Алена в отчаянии повернулась к председателю:
— Что же нам делать?
— Что делать, что делать! — сказал тот. — Придется обратиться к другому адвокату. Был когда-то еще один знаменитый адвокат, он говорил: мы пойдем другим путем. Вот и мы с тобой пойдем другим путем. Вокруг Шапиро.
151
По случаю воскресного дня и хорошей погоды на Московском ипподроме было многолюдно. Но правительственные VIP-ложи, обрамленные флагами и рекламными щитами, были в связи с сезоном летних отпусков заполнены всего на четверть, и Алена, сидя почти в одиночестве в одной из VIP-лож, неуверенно крутила в руках программку забегов и какой-то билетик. Потом обратилась к пожилому благообразному мужчине с залысинами, тоже в одиночестве сидевшему неподалеку от нее:
— Извините, вы мне поможете разобраться?
— С удовольствием, — отозвался тот. — Что вас интересует? Подсаживайтесь.
Алена пересела в его ряд.
— Понимаете, я тут первый раз, мне подруга дала свой входной. Я поставила в кассе на каких-то лошадей — просто назвала цифры, которые пришли в голову. А что теперь будет, не знаю.

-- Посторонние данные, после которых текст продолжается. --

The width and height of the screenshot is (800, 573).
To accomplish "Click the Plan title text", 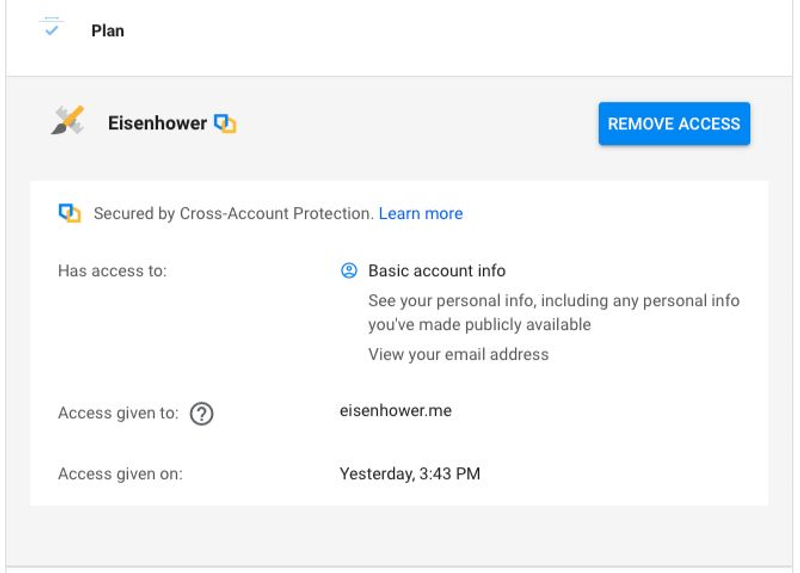I will [x=108, y=31].
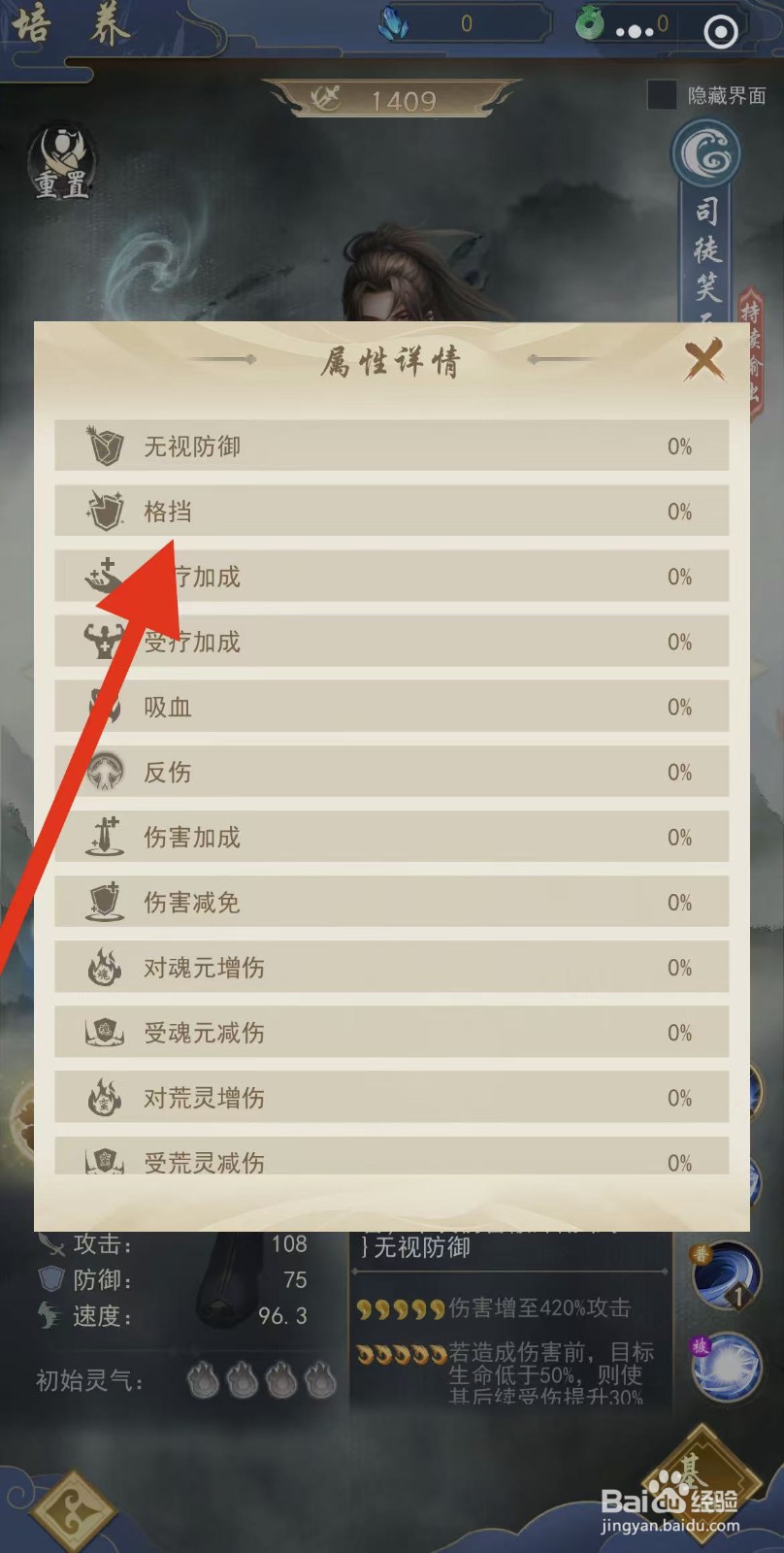Tap the green jade currency icon
This screenshot has height=1553, width=784.
point(589,23)
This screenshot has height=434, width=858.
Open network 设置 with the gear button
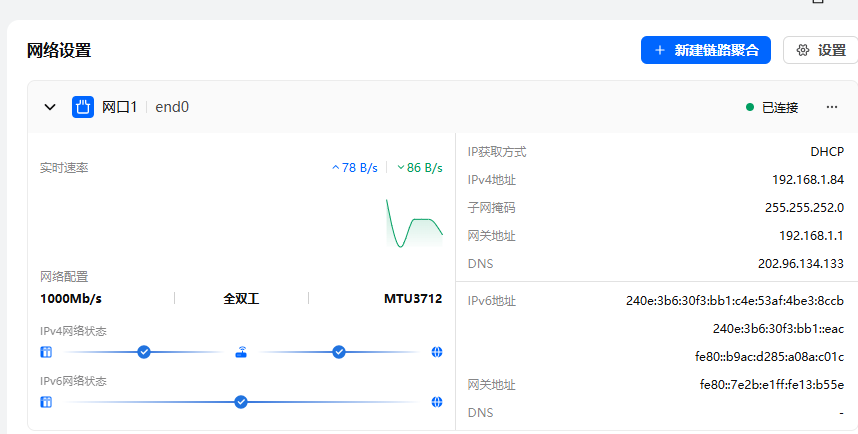coord(820,50)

Мужчина взял ее бумажки и снисходительно улыбнулся:
— Вы поставили на «длинного» — две лошади в двух забегах, второй и пятый. Но должен вас огорчить: во втором забеге вы поставили на Богему, а в пятом — на Кристалла. Я хожу сюда одиннадцать лет — ни Богема, ни Кристалл ни разу не пришли даже в первой пятерке.